Don Fermín estuvo cabizbajo unos segundos, luego alzó la cara y sonrió, empeñosamente: estaba bien, no quería fregarte más la paciencia con lo mismo, flaco. Piensa: sólo decirte que me darías la alegría más grande de la vida si un día entras por esa puerta y me dices renuncié al periódico, papá. Pero se calló, porque había llegado la señora Zoila, jalando un carrito con tostadas y tacitas de té. Vaya, por fin se había acabado el tele-teatro, y comenzó a hablar de Popeye y la Teté. Estaba preocupada, piensa, Popeye quería casarse el próximo año pero la Teté era una criatura, ella les aconsejaba esperen un tiempito más.
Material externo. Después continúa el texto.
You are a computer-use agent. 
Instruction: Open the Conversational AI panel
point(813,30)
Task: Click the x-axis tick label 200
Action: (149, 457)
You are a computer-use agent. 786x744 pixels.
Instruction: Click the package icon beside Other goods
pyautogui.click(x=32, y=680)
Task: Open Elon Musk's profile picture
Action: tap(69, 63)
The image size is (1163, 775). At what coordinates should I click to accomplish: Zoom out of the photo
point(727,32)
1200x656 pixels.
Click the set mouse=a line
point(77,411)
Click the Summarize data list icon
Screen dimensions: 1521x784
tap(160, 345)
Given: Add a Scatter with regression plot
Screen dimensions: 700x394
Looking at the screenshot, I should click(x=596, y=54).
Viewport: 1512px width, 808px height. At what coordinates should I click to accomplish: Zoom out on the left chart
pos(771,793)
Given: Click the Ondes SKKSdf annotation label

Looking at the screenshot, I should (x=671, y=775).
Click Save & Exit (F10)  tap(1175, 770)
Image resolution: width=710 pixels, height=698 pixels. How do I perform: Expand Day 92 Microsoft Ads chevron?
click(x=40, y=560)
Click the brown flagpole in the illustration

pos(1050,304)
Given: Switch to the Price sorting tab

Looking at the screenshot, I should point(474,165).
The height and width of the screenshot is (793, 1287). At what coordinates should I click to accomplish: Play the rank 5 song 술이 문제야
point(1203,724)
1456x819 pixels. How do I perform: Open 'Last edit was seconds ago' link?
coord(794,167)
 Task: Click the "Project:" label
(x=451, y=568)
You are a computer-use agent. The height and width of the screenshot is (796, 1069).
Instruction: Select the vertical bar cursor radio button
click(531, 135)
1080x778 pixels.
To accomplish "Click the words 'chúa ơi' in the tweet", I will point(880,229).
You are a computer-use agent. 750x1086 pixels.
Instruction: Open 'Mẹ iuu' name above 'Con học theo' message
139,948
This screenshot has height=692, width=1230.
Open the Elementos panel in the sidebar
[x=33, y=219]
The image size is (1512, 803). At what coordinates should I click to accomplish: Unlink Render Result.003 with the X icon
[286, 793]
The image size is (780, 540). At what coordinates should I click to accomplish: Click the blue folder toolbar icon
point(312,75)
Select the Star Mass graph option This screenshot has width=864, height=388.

La vieja de tu madre no quiere ser abuela todavía, bromeaba don Fermín. ¿Y el Chispas y su enamorada, mamá? Ah Cary estaba muy bien, encantadora, vivía en la Punta hablaba inglés. Y tan seriecita, tan formalita. Hablaban de casarse el próximo año, también.
– Menos mal que a pesar de tus locuras todavía no te ha dado por ahí -dijo cautelosamente la señora Zoila-. Supongo que tú no estarás pensando en casarte ¿no?
– Pero tendrás enamorada -dijo don Fermín-. Quién es, cuéntanos. No se lo diremos a la Teté, para que no te vuelva loco.
– No tengo, papá -dijo Santiago-. Palabra que no.
– Pues deberías, qué esperas -dijo don Fermín-. No querrás quedarte solterón, como el pobre Clodomiro.
– La Teté se casó unos meses después que yo -dice Santiago-. El Chispas, un año y pico después.
YA SABÍA que vendría, pensó Queta. Pero le pareció increíble que se hubiera atrevido. Era medianoche pasada, no se podía dar un paso, Malvina estaba borracha y Robertito sudaba. Borrosas en la medialuz envenenada de humo y chachachá, las parejas oscilaban en el sitio. De rato en rato, Queta distinguía en distintos puntos del Bar o en el saloncito o en los cuartos de arriba los disforzados chillidos de Malvina. Él seguía en la puerta; grande y asustado, con su flamante terno marrón a rayas y su corbata roja, los ojos yendo y viniendo. Buscándote, pensó Queta, divertida.